Obesity and associated insulin resistance (Ins-R) have been identified as important risk factors for esophageal adenocarcinoma development. Elevated calories and protein consumption are also associated with Ins-R and glucose intolerance. We investigated the effect of a 24-month moderate calorie and protein restriction program on overweight or obese patients affected by Barrett's esophagus (BE), as no similar dietary approach has been attempted to date in this disease context. Anthropometric parameters, levels of serum analytes related to obesity and Ins-R, and the esophageal insulin/IGF-1 signaling pathway were analyzed. This study is registered with ClinicalTrials.gov, number NCT03813381. Insulin, C-peptide, IGF-1, IGF-binding protein 3 (IGFBP3), adipokines, and esophageal expression of the main proteins involved in insulin/IGF-1 signal transduction were quantified using Luminex-XMAP® technology in 46 patients who followed the restriction program (IA) and in 54 controls (CA). Body mass index and waist circumference significantly decreased in 76.1% of IA and 35.2% of CA. IGF-1 levels were reduced in 71.7% of IA and 51.8% of CA. The simultaneous reduction of glycaemia, IGF-1, the IGF-1/IGFBP3 ratio, and the improvement in weight loss-dependent insulin sensitivity, were associated with the downregulation of the insulin/IGF-1 signal on BE tissue. The proposed intervention program was an effective approach to counteract obesity-associated cancer risk factors. The improvement in metabolic condition resulted in a downregulation of the ERK-mediated mitogenic signal in 43.5% of patients, probably affecting the molecular mechanism driving adenocarcinoma development in BE lesions.

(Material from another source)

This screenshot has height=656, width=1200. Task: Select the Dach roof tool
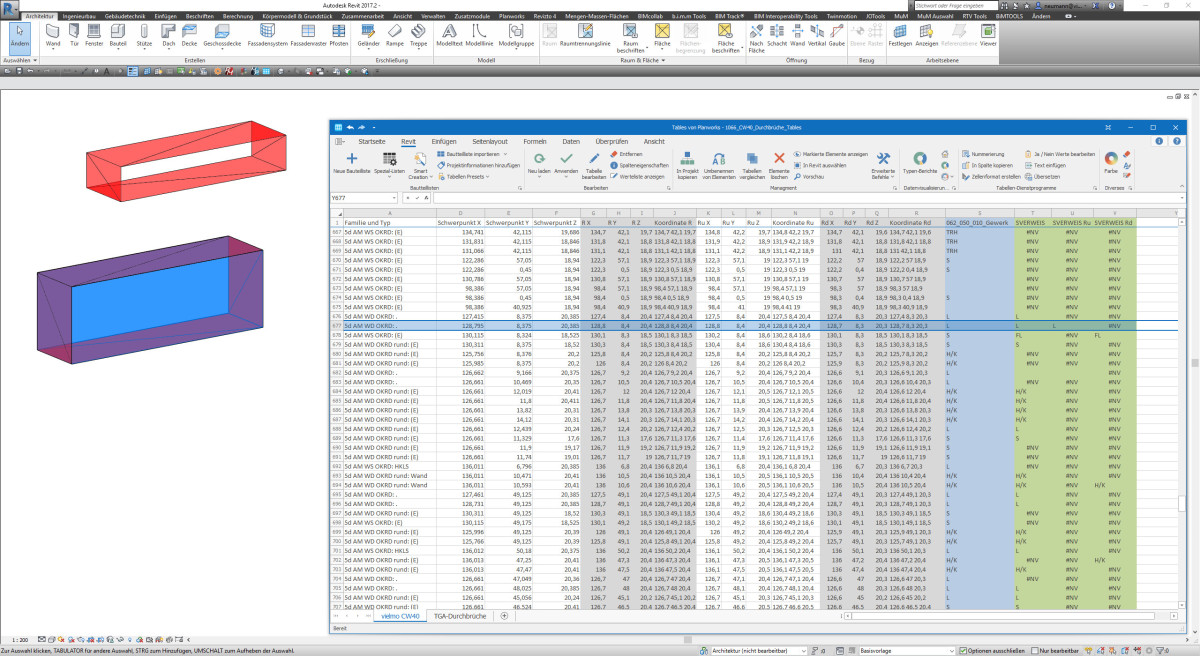(169, 34)
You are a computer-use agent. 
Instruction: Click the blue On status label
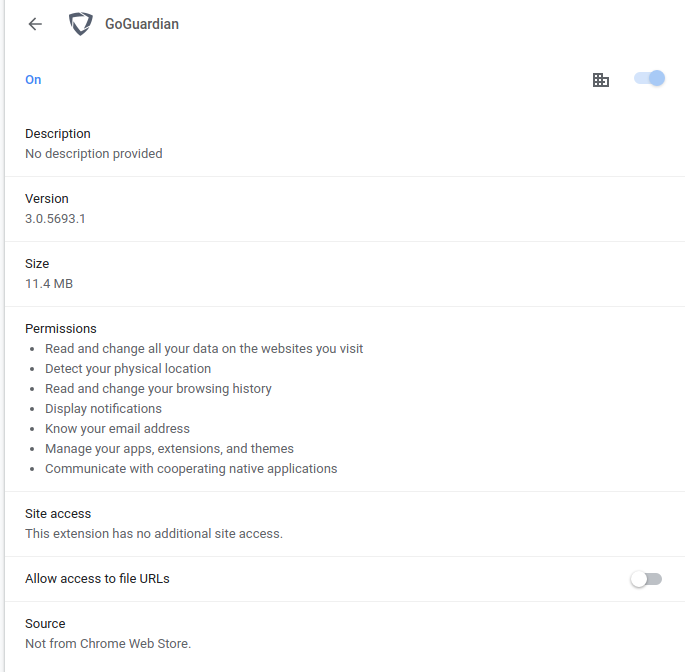(33, 80)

Keywords: Barrett’s esophagus; calorie–protein restriction; esophageal adenocarcinoma prevention; insulin/IGF-1 signal transduction; obesity.

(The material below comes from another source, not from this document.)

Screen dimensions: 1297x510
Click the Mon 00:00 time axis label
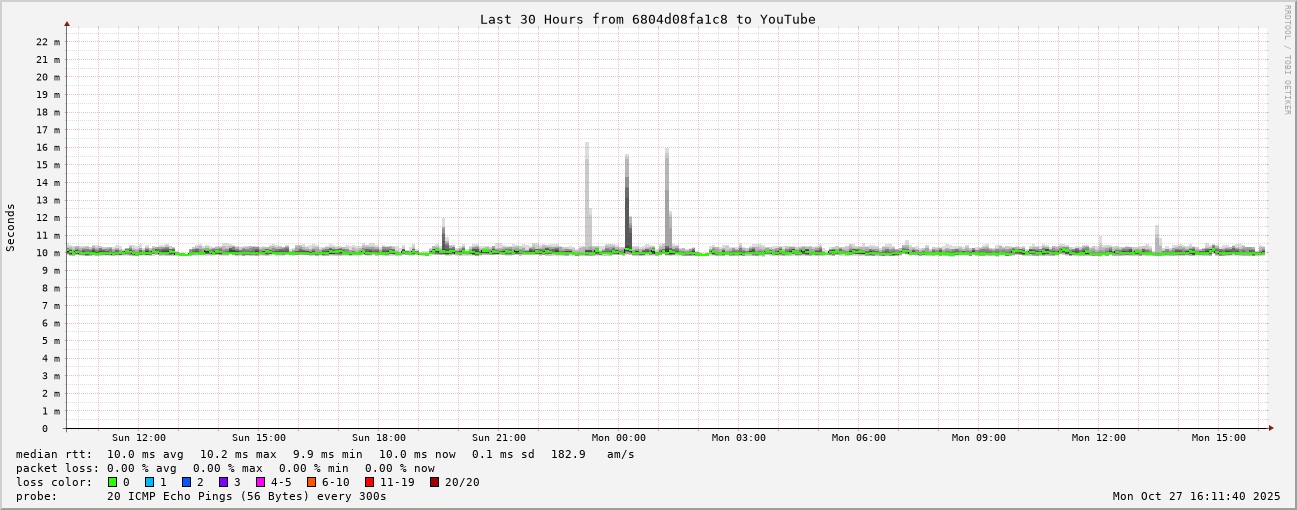point(618,438)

Conflict of interest statement

The authors declare no conflict of interest.

Figures

Figure 1
Figure 1
The trial’s CONSORT flow diagram.
Figure 2
Figure 2
Waist circumference variation (ΔWC) and BMI (ΔBMI) in the control arm (CA) and intervention arm (IA) at the end of the 24 months of the intervention program. (a) ΔWC and (b) ΔBMI were calculated as the difference between the value measured at T24 and the baseline value. The dashed red lines (ΔWC = −4 cm and ΔBMI = −1.11 kg/m2) show the cutoffs between the two arms, which were mathematically corresponding to the 25th percentile of the whole data distribution. Each square represents a single patient from the CA and each triangle represents a single patient from the IA.
Figure 3
Figure 3
Total protein expression involved in insulin/IGF-1 signal transduction in esophageal tissue affected by Barrett’s esophagus. Protein expression was analyzed at baseline (T0, white boxes) and 24 months later (T24, black boxes) in both the control arm (CA) and intervention arm (IA). Data are expressed as the median (Q1; Q3) related to an arbitrary unit (A.U.), defined as described in the Materials and Methods Section. The Wilcoxon matched-pairs signed-rank test was used to compare measurements at T0 and T24 within the same group. The Mann–Whitney U test was performed to evaluate differences between the CA and IA at baseline. ** p < 0.01.
Figure 4
Figure 4
Main protein phosphorylation levels in insulin/IGF-1 signal transduction in esophageal tissue affected by Barrett’s esophagus. Protein expression was analyzed at baseline (T0) and 24 months later (T24) in both the control arm (CA) and the intervention arm (IA). Data are expressed as the median (Q1; Q3) of relative phosphorylation levels related to an arbitrary unit (A.U.) defined as described in the Materials and Methods Section. Each symbol represents a different data set: ● CA at T0, ∎ CA at T24, ▲ IA at T0, ▼IA at T24. The Wilcoxon matched-pairs signed-rank test was used to compare measurements at T0 and T24 within the same group. The Mann–Whitney U test was performed to evaluate differences in baseline measurements between the CA and IA. * p < 0.05.
Figure 5
Figure 5
Identification of different patient subpopulations based on the modulation of IRS1 expression after 24 months from the start of the intervention program. Patients were divided on the basis of the downregulation (lower) or upregulation (higher) of IRS1 expression at the end of the intervention program compared to the basal expression at the time of enrollment. Within the lower IRS1 subpopulation, patients who had improved glycaemic control and patients who had unchanged or worsened glycaemic control were analyzed separately. For each group of patients, data regarding anthropometric parameters, serum analytes, total expression, and the relative phosphorylation level of proteins extracted from Barrett’s lesion were reported. Data indicate the median variation (T24−T0) of the parameter considered, followed by a p-value (the Wilcoxon matched-pairs signed-rank test was used to compare measurements at T0 and T24 within the same group). A reduction in protein levels was indicated as the median of the variation expressed as a percentage (%). An increase in protein level was indicated as n-fold of the amount detected at baseline. Parameters not included in this diagram were not significantly modified. 1 The Fisher’s exact test was performed to assess differences between the proportions of patients belonging to the two arms within each subpopulation identified. The up/down arrow indicates an increase/decrease in the parameter’s measure at 24 months compared to baseline. The green arrow indicates a positive change (protective against cancer evolution) in the parameter considered. The red arrow indicates a negative change (procancer) in the parameter considered.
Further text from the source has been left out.